In all the festivities and clamor around the weeks leading up to December 25, it’s easy to forget that Christmas Day doesn’t really mark the end of the Christmas season. Instead, that honor goes to Epiphany Day, a feast day celebrated on January 6, an ancient Christian holiday that celebrates the revelation of the incarnation of Christ — Epiphany.

Understanding Epiphany

Epiphany finds its beginnings almost 2,000 years ago — the first record of its celebration comes from the year 200, when theologian Clement of Alexandria wrote of early Egyptian Christians celebrating the day of Jesus’s baptism on the “15th of the month Tybi,” or around January 6 in our modern-day calendar. 

By 361, Epiphany had morphed into a feast day, as Roman historian Ammianus Marcellus records it as a day celebrating both Christ’s birth and baptism. Many scholars believe its date was chosen thanks to the way early Christians read the Bible — they would start in Matthew at the beginning of each year — as well as to ancient beliefs around the date of the conception, birth, and baptism of Christ.

Soon after, some early churches began to celebrate Christmas and Epiphany on different days, and this distinction was formalized throughout the fourth and fifth centuries. December 25 was designated as Christmas, January 6 as Epiphany, and the 12 days between — “the 12 days of Christmas” — as the Christmas season. 

The Religious Significance of Epiphany Day

While Epiphany’s main focus has always been the revelation of Jesus as the son of God, eastern and western Christians focused on different parts of the Biblical story, even dating back to the feast day’s ancient beginnings. 

Eastern Orthodox Christians highlight Jesus’ baptism and declaration as the son of God — the Theophony — in their celebrations, and see it as one of the two occasions (the other being the transfiguration of Christ) when all three persons of the Trinity showed themselves to humanity simultaneously. 

Epiphany was such an important feast day for early Eastern Christians that some churches regularly celebrated Epiphany long before they ever celebrated Christmas. The church of Alexandria didn’t adopt the Festival of the Nativity (Christmas) until well into the fifth century, more than 300 years after they started celebrating the baptism of Christ. 

Western Christians, however, focus more on the coming of the Magi and their subsequent worship upon understanding the deity of Christ: “On coming to the house, they saw the child with his mother Mary, and they bowed down and worshiped him” (Matt 2:11).

Little attention was given to Christ’s baptism in Western Christian celebrations, even early on — Augustine of Hippo, when giving a series of six sermons on the Epiphany in the late fourth or early fifth century, speaks only of the visit and adoration of the Magi

Global Traditions and Celebrations of Epiphany Day

The diversity in the observance of Epiphany goes beyond denomination and sect. It also comes with distinct regional flairs in its celebration.

────────────────

- **Tasks to perform**
[a] Answer these questions about the Epiphany text:
(i) Who wrote, in the year 200, of early Egyptian Christians celebrating Jesus's baptism on the "15th of the month Tybi"?
(ii) Which dates were designated as Christmas and as Epiphany?
(iii) Which church did not adopt the Festival of the Nativity until well into the fifth century?
[b] Reproduce word for word the passage of the Epiphany text that starts at the words "By 361, Epiphany" and stops after "and baptism of Christ.".
[c] Continue the Epiphany text, starting right after its last sentence.

- **Data section**

────────────────

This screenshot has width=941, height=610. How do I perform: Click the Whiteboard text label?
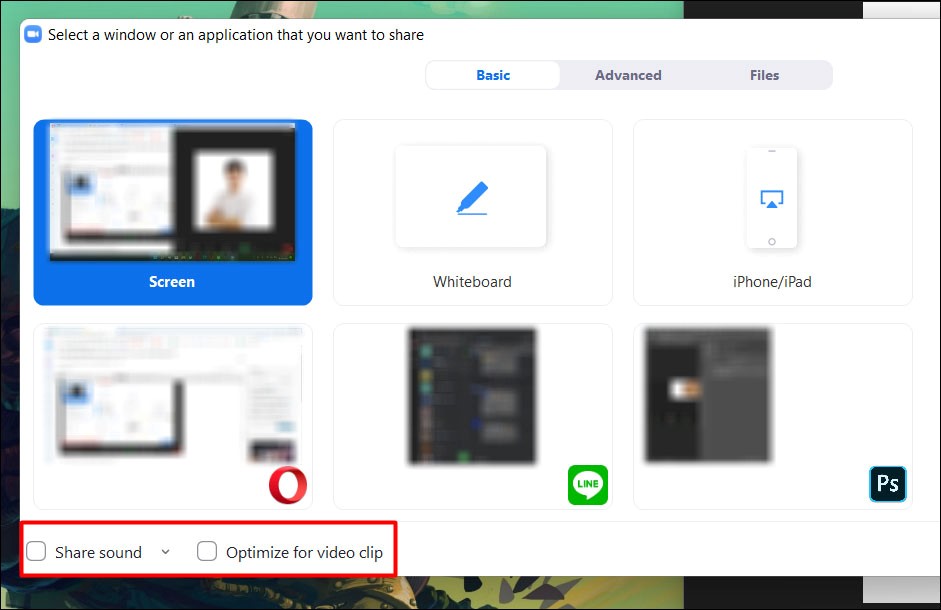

────────────────

- **Solved tasks**
[a]
(i) Theologian Clement of Alexandria.
(ii) December 25 was designated as Christmas and January 6 as Epiphany.
(iii) The church of Alexandria.

[b]
By 361, Epiphany had morphed into a feast day, as Roman historian Ammianus Marcellus records it as a day celebrating both Christ’s birth and baptism. Many scholars believe its date was chosen thanks to the way early Christians read the Bible — they would start in Matthew at the beginning of each year — as well as to ancient beliefs around the date of the conception, birth, and baptism of Christ.

[c]
Celebrating the Three Kings

Epiphany in much of Latin America is known as Día de Reyes — the Day of Kings or Three Kings Day. Día de Reyes focuses on the long journey of the Magi from Babylon to Jerusalem, and many towns and cities hold a parade that reenacts this journey. It often culminates in the Magi arriving at a live nativity and presenting the infant Jesus with gifts. 

The Epiphany Blessing

Across the Atlantic, some European Christians celebrate Epiphany with an Epiphany blessing, marking doorways, in chalk, with three letters: CMB. These are believed to be the initials of the traditional names of the wise men: Caspar, Melchior, and Balthazar. CMB also stands for the Latin phrase Christus mansionem benedicat, which means “may Christ bless this house.” 

3 Things Epiphany Means for Christians

But Epiphany — however it may be celebrated — reminds us of three important truths: the revelation that Jesus is the son of God, the ways God reveals his truth to us, and how we are to respond to this revelation. 

Jesus Is the Son of God

That different Christian traditions focus on different revelations of Christ as the son of God shouldn’t be seen as a meaningless distinction. Instead, it invites us to contemplate that the mysteries of Jesus’s deity can be understood best through both his infancy and baptism — the Epiphany and the Theophany. 

God Reveals His Truth in Many Ways

Epiphany also shows us the beauty and wisdom in how God reveals. While God can use supernatural signs and wonders to reveal to us his truth, love, and majesty — like he does through the chorus of angels to lowly shepherds in Luke 2 — sometimes he reveals himself through the natural world around us.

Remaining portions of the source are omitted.